### Material for the task

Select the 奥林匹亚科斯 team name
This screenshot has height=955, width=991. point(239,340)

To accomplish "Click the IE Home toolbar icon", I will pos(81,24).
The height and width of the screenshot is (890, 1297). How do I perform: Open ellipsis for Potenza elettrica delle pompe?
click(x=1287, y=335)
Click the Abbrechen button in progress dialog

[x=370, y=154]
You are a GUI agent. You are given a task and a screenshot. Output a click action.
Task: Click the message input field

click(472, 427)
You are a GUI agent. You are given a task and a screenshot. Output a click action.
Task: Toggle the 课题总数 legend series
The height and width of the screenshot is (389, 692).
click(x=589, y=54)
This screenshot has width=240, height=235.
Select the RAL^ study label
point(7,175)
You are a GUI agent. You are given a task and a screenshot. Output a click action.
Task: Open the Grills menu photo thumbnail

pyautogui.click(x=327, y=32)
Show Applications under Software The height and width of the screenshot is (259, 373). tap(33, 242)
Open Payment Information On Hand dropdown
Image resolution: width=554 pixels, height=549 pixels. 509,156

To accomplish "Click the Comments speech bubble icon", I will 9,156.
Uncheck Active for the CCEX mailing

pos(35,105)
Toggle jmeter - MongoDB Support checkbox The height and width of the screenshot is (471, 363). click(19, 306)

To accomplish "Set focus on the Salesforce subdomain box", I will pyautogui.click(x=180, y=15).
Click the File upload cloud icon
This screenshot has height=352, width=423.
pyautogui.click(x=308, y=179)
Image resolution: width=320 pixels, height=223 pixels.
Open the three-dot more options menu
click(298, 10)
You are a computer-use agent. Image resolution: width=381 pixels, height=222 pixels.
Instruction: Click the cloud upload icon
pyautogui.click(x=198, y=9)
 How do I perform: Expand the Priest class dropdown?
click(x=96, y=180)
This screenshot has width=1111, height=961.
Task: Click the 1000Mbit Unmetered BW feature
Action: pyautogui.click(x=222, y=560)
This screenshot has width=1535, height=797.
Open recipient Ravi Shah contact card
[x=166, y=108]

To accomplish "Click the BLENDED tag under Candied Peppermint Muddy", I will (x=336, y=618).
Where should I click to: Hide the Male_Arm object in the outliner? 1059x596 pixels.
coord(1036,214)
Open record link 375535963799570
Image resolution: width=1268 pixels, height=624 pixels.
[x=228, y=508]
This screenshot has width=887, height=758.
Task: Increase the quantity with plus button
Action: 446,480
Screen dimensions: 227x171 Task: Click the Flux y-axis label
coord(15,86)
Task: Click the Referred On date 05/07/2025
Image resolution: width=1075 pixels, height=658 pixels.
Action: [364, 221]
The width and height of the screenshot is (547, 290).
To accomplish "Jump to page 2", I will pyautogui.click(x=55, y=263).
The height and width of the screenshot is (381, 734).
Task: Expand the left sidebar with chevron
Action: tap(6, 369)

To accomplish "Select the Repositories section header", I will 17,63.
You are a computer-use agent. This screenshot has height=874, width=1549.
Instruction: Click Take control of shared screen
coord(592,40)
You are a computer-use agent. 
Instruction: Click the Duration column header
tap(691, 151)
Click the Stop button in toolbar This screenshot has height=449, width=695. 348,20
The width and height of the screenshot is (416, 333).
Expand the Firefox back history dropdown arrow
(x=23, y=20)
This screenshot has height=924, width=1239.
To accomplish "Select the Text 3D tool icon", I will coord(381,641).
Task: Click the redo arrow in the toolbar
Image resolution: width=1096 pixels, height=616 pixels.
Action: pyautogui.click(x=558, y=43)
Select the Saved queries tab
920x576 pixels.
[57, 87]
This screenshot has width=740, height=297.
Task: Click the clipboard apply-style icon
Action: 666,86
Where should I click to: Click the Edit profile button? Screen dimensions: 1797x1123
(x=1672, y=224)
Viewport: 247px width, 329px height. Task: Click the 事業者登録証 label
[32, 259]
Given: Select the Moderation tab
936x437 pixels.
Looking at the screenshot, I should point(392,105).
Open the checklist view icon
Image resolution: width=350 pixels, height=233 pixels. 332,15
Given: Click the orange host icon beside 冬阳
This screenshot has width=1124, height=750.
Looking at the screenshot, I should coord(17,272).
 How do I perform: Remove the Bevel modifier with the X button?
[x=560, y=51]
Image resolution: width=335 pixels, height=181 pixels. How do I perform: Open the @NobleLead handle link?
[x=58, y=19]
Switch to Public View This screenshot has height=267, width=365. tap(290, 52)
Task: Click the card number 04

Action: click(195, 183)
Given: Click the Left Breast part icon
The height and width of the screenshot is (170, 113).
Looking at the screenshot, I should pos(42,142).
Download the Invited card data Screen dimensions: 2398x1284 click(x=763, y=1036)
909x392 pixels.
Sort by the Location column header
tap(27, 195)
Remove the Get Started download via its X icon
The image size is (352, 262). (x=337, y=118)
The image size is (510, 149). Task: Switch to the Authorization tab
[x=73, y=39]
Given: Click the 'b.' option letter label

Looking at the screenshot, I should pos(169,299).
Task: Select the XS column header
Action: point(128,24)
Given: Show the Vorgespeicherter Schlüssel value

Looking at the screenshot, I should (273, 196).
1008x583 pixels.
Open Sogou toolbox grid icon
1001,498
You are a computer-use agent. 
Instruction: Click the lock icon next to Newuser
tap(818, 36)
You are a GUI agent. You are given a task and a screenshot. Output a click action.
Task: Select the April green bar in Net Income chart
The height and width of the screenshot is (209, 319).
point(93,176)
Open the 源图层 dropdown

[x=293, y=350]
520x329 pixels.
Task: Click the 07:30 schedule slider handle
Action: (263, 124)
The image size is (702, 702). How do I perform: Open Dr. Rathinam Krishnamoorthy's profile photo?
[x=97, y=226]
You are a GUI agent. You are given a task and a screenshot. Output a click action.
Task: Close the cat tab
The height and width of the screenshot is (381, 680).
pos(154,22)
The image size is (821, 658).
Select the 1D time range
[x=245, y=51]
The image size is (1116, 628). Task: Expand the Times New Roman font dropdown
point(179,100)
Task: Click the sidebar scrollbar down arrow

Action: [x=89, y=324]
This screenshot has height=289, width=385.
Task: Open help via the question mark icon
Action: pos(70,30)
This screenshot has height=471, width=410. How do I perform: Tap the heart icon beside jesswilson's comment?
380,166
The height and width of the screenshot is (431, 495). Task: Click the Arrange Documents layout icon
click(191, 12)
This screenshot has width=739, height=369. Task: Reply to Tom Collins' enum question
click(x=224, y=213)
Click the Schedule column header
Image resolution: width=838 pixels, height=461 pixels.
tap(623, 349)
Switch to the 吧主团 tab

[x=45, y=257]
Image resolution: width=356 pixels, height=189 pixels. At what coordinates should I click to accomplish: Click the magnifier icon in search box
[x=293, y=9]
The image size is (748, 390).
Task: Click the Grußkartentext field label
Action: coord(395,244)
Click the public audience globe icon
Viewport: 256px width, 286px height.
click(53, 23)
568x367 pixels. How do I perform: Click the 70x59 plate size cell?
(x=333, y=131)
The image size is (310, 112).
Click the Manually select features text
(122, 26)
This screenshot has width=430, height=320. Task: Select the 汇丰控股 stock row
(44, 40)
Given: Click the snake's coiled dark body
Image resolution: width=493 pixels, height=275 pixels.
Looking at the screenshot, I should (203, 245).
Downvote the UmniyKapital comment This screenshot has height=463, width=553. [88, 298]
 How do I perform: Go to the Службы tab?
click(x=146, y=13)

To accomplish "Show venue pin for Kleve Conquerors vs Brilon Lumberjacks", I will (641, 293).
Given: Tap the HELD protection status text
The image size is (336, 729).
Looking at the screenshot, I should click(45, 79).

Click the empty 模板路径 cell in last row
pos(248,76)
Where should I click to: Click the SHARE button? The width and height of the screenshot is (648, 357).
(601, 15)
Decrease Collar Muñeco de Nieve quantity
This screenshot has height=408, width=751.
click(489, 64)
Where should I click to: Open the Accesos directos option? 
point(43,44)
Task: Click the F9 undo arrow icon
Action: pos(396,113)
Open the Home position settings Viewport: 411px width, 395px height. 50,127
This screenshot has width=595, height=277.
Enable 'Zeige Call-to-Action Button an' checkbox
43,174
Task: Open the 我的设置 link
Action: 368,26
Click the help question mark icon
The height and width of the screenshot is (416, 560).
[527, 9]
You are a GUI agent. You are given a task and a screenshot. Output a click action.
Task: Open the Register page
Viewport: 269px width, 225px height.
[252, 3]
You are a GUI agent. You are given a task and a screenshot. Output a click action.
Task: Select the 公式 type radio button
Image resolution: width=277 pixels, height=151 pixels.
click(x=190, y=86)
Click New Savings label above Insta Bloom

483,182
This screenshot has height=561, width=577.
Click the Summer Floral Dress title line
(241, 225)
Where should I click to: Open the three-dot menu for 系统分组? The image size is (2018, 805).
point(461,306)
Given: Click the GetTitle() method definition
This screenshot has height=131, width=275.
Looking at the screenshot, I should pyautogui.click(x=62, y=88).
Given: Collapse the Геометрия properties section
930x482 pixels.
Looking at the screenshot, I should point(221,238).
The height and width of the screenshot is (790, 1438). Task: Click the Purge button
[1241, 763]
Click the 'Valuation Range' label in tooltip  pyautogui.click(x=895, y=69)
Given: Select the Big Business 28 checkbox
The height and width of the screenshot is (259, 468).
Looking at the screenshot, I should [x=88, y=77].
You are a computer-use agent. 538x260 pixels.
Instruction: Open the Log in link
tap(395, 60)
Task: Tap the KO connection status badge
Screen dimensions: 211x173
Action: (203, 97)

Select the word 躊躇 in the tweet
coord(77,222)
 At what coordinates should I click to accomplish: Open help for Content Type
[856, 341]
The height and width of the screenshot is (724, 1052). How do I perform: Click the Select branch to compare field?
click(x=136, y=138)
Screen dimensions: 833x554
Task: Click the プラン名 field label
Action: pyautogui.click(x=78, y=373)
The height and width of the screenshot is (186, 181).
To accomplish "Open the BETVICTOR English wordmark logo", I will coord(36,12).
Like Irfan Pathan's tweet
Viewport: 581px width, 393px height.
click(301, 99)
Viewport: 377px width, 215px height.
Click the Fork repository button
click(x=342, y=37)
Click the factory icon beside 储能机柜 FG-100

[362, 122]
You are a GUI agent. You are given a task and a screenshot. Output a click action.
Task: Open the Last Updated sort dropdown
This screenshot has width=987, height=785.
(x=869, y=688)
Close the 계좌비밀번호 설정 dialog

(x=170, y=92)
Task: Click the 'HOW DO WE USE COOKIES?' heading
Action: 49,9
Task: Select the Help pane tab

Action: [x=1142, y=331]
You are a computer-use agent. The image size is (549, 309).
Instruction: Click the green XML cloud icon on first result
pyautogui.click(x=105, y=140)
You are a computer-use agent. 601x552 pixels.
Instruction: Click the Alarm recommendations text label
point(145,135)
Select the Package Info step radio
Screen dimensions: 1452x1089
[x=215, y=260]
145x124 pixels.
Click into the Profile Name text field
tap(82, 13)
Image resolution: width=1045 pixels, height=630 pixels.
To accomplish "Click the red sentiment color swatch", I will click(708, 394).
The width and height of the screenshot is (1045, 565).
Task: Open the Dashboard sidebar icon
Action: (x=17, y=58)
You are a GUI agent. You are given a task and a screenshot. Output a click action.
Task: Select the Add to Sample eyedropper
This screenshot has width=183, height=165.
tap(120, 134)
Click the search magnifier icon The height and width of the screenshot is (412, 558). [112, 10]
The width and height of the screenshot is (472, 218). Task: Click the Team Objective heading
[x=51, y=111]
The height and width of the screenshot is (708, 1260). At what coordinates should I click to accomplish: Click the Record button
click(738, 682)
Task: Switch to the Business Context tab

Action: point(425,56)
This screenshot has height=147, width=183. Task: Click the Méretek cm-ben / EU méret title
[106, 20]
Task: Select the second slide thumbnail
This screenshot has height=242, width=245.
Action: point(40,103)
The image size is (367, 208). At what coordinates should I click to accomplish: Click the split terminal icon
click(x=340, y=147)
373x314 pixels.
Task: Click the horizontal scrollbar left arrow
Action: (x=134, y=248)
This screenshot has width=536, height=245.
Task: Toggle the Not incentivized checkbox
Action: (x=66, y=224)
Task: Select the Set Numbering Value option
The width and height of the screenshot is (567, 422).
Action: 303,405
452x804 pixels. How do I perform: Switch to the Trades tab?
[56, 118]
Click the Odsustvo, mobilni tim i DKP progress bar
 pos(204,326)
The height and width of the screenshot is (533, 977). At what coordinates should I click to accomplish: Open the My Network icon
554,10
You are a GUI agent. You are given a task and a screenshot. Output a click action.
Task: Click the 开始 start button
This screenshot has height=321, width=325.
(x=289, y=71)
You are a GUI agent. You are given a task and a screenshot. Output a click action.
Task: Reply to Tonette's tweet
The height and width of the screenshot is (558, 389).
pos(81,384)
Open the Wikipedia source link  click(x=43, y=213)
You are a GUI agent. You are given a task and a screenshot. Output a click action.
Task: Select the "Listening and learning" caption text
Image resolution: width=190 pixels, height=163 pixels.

######

• Task to complete:
Each line above with the word "status" needs to be copied.

• Exercise result:
Given: Tap the HELD protection status text
Task: Tap the KO connection status badge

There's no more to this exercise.